You showed yourself. If she approved,
you gave it to her. A woman who went
for you that way was worse than a beast.
I did not know the word, then — a succubus,
the kind of demon that takes you sleeping.

 

5

With all my strength I pushed her away.
She hit a rock and was stunned for a moment,
then, smiling as blissful as a convent nun,
she took up the swaddled infant and left me.
I was sitting stock upright. My lip bled;
I tasted my own blood on the back of my hand.

How much time passed, I cannot tell.
Perhaps her spell was still upon me.
A thousand times I have regretted this —
that I did not rise, and follow, and kill her.
My knees did not quite work. The tree
that lay upon me blocked my way,
but did not stop her from moving on.

There is a dream that every dreamer knows,
where one foot goes in front of another,
yet nothing changes. I know I stood.
I know I freed myself from branch and root.
I found my rifle and I re-loaded it. I moved
to where the other soldier had fallen.

One step. Another. She got there first.
One step, And then another. Dawn came
before I had moved a meter. I dragged
my right leg forward, leaned to run,
but I ran not. The succubus was on him.

Push her away! I screamed. She laughed.
She rode him. His eyes had never opened.
Their bodies undulated, backs arched,
their loins entangled. I raised my rifle.
I thought she ducked, but what she did
instead was to lean down — o monstrous kiss! —
only to come back up with mouth engored.
Torn flesh hung down her chin, then vanished.

How long it would go on, how many times
they’d rise and fall, Hell’s carousel, until
he would expire, a screaming skull,
and she would move on to — another?

My finger tensed the trigger. I feared
she would be gone before I pulled it.
Then what should happen, by God’s will,
was that none other than Captain McGregor
came up behind her, his bayonet
in one great thrust impaling her.
Clear off the ground he lifted her.
Still I can hear that loathsome wet sound
as she was pulled away from her unconscious victim,
how she expired with one sick gurgling gasp.
No brimstone, no fairy light, no utterance.
She was just as dead as any dead thing here.

 

6

I was not fit for battle again, they said.
The experience had quite unhinged me.
McGregor, by letter and telegram,
told me the results of the “Inquiry.”
“The work of an escaped madwoman”
was the official conclusion.

These facts I know.
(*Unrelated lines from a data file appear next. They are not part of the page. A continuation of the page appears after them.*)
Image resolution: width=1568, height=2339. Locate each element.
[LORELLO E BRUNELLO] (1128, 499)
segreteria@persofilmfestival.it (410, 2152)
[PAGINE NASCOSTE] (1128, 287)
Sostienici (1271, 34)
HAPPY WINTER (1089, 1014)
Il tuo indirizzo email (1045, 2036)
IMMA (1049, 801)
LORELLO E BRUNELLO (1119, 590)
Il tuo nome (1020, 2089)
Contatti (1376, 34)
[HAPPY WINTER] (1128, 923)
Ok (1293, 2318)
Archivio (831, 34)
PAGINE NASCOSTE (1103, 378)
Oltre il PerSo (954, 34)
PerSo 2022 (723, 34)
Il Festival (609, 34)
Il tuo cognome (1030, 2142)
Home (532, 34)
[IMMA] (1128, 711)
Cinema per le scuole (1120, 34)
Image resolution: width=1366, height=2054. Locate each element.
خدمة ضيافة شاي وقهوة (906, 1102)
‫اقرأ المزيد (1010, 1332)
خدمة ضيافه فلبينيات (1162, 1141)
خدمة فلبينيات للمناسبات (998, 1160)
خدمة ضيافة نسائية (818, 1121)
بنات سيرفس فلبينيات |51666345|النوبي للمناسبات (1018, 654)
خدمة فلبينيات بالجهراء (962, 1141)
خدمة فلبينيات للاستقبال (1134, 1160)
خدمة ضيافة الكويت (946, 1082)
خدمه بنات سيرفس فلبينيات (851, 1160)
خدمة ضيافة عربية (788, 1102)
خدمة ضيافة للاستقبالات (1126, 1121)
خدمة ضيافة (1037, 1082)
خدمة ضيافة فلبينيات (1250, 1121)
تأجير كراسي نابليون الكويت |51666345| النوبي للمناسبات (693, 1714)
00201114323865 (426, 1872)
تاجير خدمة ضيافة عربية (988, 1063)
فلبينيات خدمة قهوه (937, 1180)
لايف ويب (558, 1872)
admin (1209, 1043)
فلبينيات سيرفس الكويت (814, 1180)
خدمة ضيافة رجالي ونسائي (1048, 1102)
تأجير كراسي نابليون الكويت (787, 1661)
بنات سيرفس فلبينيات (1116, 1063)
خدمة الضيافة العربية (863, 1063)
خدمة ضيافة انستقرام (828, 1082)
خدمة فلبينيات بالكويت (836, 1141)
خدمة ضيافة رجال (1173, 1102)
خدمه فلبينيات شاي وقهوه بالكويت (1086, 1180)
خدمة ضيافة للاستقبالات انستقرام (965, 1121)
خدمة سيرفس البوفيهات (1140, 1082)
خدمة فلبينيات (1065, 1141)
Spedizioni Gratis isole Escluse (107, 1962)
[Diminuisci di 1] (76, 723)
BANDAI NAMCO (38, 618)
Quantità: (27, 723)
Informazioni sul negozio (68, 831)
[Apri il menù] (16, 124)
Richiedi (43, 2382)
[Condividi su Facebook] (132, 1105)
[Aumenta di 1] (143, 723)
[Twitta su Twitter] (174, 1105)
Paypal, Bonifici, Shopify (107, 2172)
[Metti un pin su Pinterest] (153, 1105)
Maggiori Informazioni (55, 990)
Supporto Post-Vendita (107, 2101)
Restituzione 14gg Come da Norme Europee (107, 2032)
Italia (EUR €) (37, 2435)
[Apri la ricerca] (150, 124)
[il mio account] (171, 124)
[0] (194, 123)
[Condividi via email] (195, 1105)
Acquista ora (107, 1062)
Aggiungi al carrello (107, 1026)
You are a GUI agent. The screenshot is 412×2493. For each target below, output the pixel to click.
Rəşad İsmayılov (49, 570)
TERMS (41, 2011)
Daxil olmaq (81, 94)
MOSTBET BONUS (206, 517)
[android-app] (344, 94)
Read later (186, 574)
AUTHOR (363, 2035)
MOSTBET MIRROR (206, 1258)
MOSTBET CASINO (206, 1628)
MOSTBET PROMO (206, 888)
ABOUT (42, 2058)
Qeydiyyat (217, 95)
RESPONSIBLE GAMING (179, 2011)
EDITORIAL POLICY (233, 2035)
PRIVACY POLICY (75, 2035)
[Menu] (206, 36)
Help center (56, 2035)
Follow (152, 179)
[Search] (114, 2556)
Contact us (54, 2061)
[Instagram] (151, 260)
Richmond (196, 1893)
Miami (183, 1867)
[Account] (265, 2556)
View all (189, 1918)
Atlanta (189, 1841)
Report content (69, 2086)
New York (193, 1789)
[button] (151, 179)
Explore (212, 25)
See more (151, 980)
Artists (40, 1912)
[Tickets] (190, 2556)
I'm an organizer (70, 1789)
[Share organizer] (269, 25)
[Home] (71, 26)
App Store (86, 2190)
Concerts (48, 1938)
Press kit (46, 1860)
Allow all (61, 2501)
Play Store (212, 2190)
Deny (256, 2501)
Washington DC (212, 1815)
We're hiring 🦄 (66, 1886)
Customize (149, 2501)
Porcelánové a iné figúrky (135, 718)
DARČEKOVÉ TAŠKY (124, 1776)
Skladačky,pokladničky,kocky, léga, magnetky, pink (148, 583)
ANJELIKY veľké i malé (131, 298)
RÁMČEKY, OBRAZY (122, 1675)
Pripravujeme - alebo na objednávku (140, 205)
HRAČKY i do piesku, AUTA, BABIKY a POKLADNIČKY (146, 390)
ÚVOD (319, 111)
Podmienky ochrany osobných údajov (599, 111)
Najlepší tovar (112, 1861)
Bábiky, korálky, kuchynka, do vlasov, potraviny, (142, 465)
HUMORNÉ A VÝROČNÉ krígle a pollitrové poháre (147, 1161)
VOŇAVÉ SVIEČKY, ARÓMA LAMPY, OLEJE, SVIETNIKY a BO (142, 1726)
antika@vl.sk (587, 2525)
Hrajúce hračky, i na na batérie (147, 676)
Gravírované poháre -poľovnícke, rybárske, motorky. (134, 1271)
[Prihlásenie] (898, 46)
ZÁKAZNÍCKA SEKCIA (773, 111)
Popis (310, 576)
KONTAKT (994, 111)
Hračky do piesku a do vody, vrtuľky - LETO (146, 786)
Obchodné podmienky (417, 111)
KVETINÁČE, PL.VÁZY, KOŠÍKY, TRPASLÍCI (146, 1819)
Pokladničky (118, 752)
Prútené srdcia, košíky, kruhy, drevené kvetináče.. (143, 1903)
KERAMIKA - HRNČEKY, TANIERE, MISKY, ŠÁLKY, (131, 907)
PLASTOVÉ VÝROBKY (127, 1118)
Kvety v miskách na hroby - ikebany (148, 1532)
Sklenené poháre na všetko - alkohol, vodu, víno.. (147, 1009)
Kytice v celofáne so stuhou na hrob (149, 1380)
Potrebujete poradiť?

The medics took her.
A full autopsy was conducted.
McGregor himself presided.
“Open her belly,” he told the doctor.
Out poured the scraps of human visage:
cheeks, noses, ears, lips and mustaches.

“Open her bowels,” McGregor demanded.
It was human flesh all the way down.
She had gorged herself for days, it seemed.

As for the “infant,” that pile of old rags
was but a doll-head and windings, from which
unraveled, came forth a great heap of things:
name tags and coins and keepsakes,
buttons and watches, lockets and compasses.

“How many, then?” I asked McGregor.
“I could not count them,” was all he told me.
McGregor was dead soon after. And Sorley,
he had vanished in the battle at Loos.
They found his last sonnet in camp,
where he had put those very words
“When you see millions of the mouthless dead.”

You’ll not forget this tale, I take it.
Your mind may blot it out, just as I go
and re-confess it each week at St. James',
and the old priest just plumb forgets he heard it.
I don’t know which is worse: to have no face,
or to have a story that no one wants to hear.